* Exercise description *
Among the records below, find the line that has "This screenshot has width=980, height=533."; from there, give the lines again exactly, and stop after the line that has "Activate the Max".

* Input material *
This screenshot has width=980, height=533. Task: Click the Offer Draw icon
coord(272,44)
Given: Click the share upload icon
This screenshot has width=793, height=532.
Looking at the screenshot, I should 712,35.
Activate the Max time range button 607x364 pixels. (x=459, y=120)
...
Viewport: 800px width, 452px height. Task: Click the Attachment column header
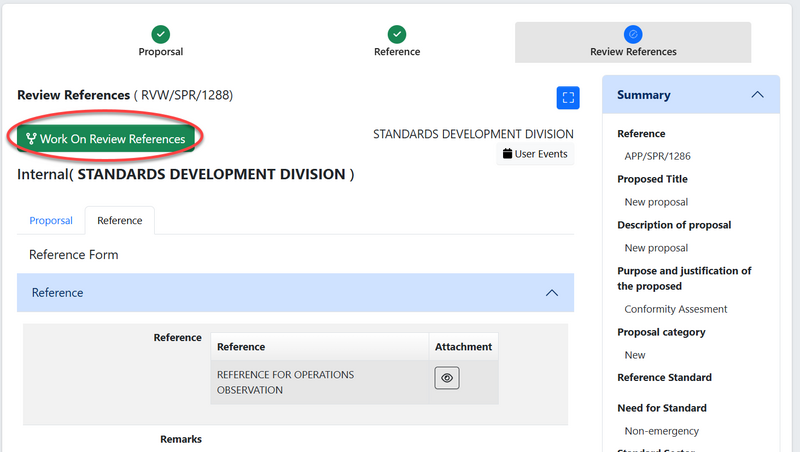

* Solution *
This screenshot has width=980, height=533. Task: Click the Offer Draw icon
coord(272,44)
Given: Click the share upload icon
This screenshot has width=793, height=532.
Looking at the screenshot, I should 712,35.
Activate the Max time range button 607x364 pixels. (x=459, y=120)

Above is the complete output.